For investors wondering how to play this boom, here are two ideas to consider, one perhaps obvious and one not.
1. Overweight U.S. Energy Companies. This one may be obvious. All else being equal, higher domestic energy production should give U.S. energy companies a greater share of the global energy market. In addition, even with rising U.S. production, oil prices have remained stable thanks to production declines in other parts of the world and ongoing unrest in the Middle East. Thus, increased domestic production should translate into higher earnings for U.S. energy producers. One way to access U.S. energy companies is the iShares Dow Jones U.S. Energy Sector Index Fund (IYE).
2. Consider U.S. Manufacturing and Materials Companies. The implications of the U.S. energy boom, however, go far beyond the energy sector. Increased domestic shale production has helped bring down the cost of natural gas. And this represents a competitive edge for U.S. manufacturing and materials companies dependent on natural gas. In fact, U.S. natural gas costs are now a fraction of those in Europe or Asia. The chemicals industry, in particular, is arguably the biggest beneficiary of the U.S. energy revolution given that natural gas is a key ingredient in manufacturing a variety of chemicals and plastics. In addition, it looks as if the benefits of the shale revolution may not yet be fully factored into the prices of chemical company stocks.

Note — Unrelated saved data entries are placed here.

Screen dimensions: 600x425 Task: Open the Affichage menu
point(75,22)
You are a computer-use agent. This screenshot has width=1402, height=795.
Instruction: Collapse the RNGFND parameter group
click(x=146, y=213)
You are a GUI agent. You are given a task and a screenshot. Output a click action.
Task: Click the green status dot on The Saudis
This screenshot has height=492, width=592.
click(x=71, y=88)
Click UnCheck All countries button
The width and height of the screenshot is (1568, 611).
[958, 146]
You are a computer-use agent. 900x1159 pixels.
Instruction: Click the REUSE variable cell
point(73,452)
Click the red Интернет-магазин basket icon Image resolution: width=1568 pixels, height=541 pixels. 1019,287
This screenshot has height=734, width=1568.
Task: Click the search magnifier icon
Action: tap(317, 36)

Based on the historical relationship between natural gas prices and chemical company valuations, with natural gas in the $4 range, the chemicals industry should be trading at around a 15% premium to the broader market. As of mid-June, however, the premium was around 9%. This means that if natural gas prices remain at current levels, U.S. chemical companies' multiples potentially have some room for expansion vs. the broader market. One way to access these companies is the iShares Dow Jones U.S. Basic Materials Index Fund (IYM).
To be sure, there's always the chance that other countries may ramp up their energy production or at least keep levels stable, eliminating some of the potential benefits to U.S. firms. However, while other countries have the potential for similar shale gas deposits, so far no other country or region has been able to exploit this opportunity to the same degree as the United States.
Sources: BlackRock Investment Strategy Group research, "July 2013 Market Perspectives, Drilling Down: What the U.S. Energy Boom Means for the Economy and Investors"
Disclaimer: In addition to the normal risks associated with investing, narrowly focused investments typically exhibit higher volatility. The energy sector is cyclical and highly dependent on commodities prices. Companies in this sector may face civil liability from accidents and a risk of loss from terrorism and natural disasters. Profitability of companies in the oil industry is related to worldwide energy prices, exploration and production spending. Such companies may be adversely affected by changes in exchange rates, government regulation, world events, economic conditions and environmental damage claims. Oil and gas exploration and production can be affected by natural disasters and changes in interest rates. Oil equipment and services companies may be adversely affected by increased competition and depletion of resources.